Friday 16 December 2011

Books, ties and heroes

I'm on a bit of a roll with the old charity shop finds this week, it seems.  Went back in to town yesterday and had a look around the two other second-hand stores therein and came back with two ties and two books, all for less than £10.  More on the ties in a later post, I think; for now I will use the books as a basis for this post.

The latest addition to my bookshelf
These two tomes are by a favourite author of mine and one of them features my literary hero.  The author is William Earl Johns, more commonly known as Captain W. E. Johns (and for those of you who might not have heard of him, or know little about him, here is a short biography of the man).  If you haven't heard of Johns, you may at least know his most famous creation and the aforementioned literary hero  - Biggles.

I make no apologies for my love of the Biggles stories.  If grown men can read Harry Potter with apparent impunity then I can jolly well read Biggles books.  Not many people know that the Biggles series actually started off aimed at adults - they were hard-hitting war stories recalling many incidents and adventures of the First World War, some of them quite grim.  It soon became apparent that the stories appealed to young boys too and so the early tales migrated from Popular Flying magazine where they first appeared to The Modern Boy and thence in to book form (with some alterations to make them less graphic).
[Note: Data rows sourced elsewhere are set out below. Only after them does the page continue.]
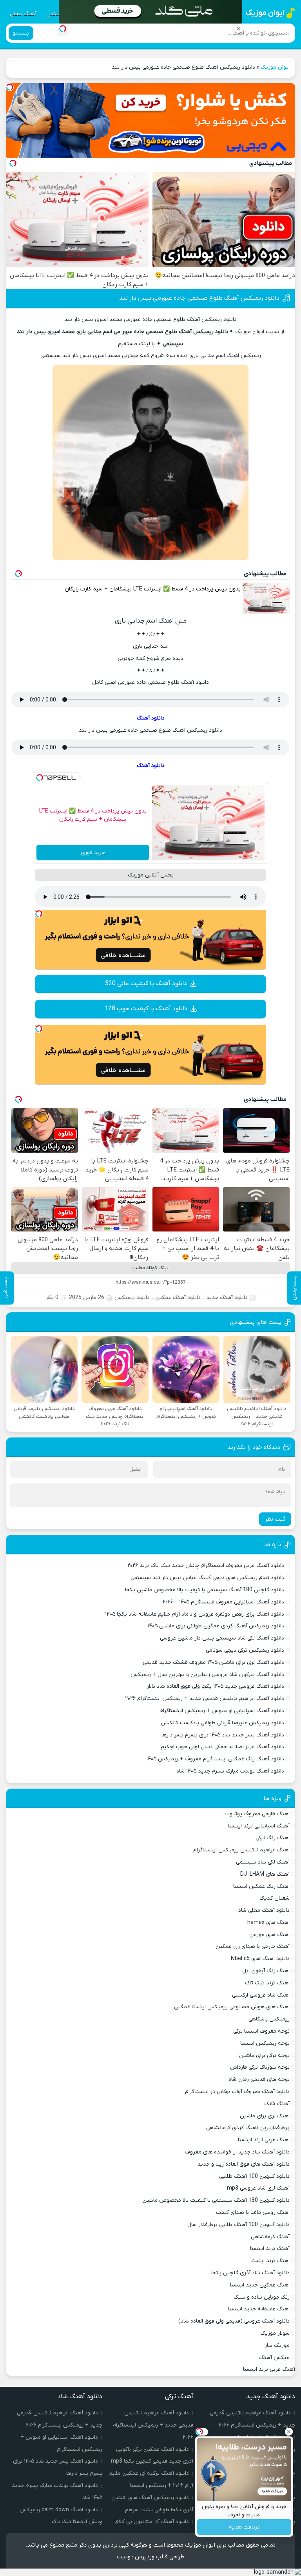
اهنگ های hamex (268, 1922)
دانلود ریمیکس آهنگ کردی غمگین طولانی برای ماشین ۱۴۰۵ (215, 1626)
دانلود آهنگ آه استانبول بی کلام (152, 2521)
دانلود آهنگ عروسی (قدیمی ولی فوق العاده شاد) (234, 2321)
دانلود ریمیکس (132, 1297)
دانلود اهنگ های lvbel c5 (260, 1958)
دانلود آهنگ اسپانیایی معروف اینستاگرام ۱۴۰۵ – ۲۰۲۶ (223, 1602)
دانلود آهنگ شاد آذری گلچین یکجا (250, 2273)
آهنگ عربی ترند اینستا (269, 2369)
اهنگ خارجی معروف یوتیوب (257, 1814)
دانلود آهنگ (151, 718)
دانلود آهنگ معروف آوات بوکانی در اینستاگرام (237, 2091)
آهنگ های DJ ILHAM (265, 1874)
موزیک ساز (277, 2345)
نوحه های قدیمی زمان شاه (259, 2079)
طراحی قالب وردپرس (160, 2557)
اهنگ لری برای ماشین (265, 2116)
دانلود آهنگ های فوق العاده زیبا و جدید (244, 2164)
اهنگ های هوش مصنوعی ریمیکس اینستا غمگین (232, 2007)
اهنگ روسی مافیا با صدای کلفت (253, 2212)
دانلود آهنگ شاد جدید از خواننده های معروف (237, 2152)
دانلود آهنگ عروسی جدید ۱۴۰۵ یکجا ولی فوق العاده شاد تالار (215, 1686)
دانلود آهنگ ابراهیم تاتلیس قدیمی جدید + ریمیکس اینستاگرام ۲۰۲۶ (204, 1698)
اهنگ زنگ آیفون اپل (266, 1971)
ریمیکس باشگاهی (269, 2019)
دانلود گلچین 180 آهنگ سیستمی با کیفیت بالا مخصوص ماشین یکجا (204, 1590)
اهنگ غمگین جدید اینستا (260, 2285)
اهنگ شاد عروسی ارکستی (261, 1995)
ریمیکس (56, 14)
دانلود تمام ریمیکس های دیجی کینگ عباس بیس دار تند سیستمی (207, 1577)
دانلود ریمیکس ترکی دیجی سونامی (245, 1650)
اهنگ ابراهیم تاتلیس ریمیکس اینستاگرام (241, 1850)
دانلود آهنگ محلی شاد (264, 1910)
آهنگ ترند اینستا (270, 2248)
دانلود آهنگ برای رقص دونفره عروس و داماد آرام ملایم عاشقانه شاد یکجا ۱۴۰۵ (194, 1614)
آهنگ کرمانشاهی (270, 2237)
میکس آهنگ (274, 2357)
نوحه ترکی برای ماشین (264, 2055)
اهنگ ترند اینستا (270, 2260)
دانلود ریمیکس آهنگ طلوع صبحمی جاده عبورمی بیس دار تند (199, 298)
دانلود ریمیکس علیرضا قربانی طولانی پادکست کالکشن (222, 1723)
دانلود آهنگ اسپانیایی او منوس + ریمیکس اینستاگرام (222, 1710)
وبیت (124, 2557)
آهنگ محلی (23, 14)
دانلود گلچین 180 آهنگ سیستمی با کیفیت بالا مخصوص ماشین (216, 2200)
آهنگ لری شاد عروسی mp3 (258, 2188)
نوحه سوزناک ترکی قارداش (260, 2067)
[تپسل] (10, 87)
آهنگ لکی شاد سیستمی (263, 1862)
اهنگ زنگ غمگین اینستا (261, 1886)
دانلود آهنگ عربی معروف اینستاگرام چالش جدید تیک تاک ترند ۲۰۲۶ (205, 1565)
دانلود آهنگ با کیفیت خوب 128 (146, 1009)
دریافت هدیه (244, 2527)
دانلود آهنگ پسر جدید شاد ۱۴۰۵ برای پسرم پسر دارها (222, 1735)
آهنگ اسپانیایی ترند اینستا (259, 1826)
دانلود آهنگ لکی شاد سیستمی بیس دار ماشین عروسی (222, 1638)
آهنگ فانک (277, 2104)
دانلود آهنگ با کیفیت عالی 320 (146, 983)
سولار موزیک (275, 2333)
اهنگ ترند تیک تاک (267, 1983)
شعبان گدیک (274, 1898)
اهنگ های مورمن (269, 1934)
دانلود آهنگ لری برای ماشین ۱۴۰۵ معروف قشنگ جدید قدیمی (213, 1662)
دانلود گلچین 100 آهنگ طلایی (254, 2176)
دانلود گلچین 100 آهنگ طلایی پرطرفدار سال (238, 2224)
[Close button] (238, 29)
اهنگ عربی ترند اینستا (264, 2140)
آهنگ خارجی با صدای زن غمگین (253, 1946)
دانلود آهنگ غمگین (178, 1297)
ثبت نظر (275, 1519)
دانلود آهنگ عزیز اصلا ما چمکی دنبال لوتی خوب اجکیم (222, 1747)
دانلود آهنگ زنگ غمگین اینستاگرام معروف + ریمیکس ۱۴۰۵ (215, 1759)
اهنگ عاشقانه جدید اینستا (259, 2309)
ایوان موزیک (275, 67)
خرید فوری (93, 852)
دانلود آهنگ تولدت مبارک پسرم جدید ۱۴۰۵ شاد (230, 1771)
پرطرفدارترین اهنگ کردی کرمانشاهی (248, 2127)
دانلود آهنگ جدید (227, 1297)
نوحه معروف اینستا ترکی (261, 2031)
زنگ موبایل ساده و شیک (262, 2297)
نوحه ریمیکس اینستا (265, 2043)
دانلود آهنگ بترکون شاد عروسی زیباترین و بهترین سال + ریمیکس (207, 1674)
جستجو (21, 33)
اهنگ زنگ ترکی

17 years of reading and re-reading have taken their toll
Biggles first entered my life at the Imperial War Museum Duxford back in the early '90s.  We'd gone there on a school outing, it was the end of the day and we were allowed to look around the gift shop prior to leaving.  I was searching for something inexpensive but memorable to take home with me and my eye was drawn to a display full of some of the then-new Red Fox (Random House) republished Biggles books.  What 11-year-old boy, already with an interest in military history and aeroplanes, could resist this cover (left)?!  I'd never even heard of Biggles prior to that, but before long I was hooked and lapped up any Biggles stories I could find.  Seventeen years and 47 (out of approximately 98) books later and I still get a thrill of enjoyment from reading the escapades of this famous fictional airman.  I'd even go so far as to say that he influenced me growing up and helped make me the person I am today.

The Biggles books have been accused by the PC brigade of being racist, sexist and imperialist but this, as always, is a misapprehension and glosses over some of the facts - not least the era in which the stories were written.  Putting these spurious claims to one side (before this becomes an essay - a more detailed Biggles post will have to wait, it seems!) Biggles essentially champions the traditional values of bravery, honesty and fair play.  We need more like him.


  1. Oh, derring-DO! That picture in the book at the top is most excellent.

  2. I grew up reading Biggles books, thinking back I had several early 1st editions picked up at church fairs and the like but they were all given away when i was at uni, since then I have re-collected quite a lot, my favourite is the WW1 short story about the turkey - hilarious!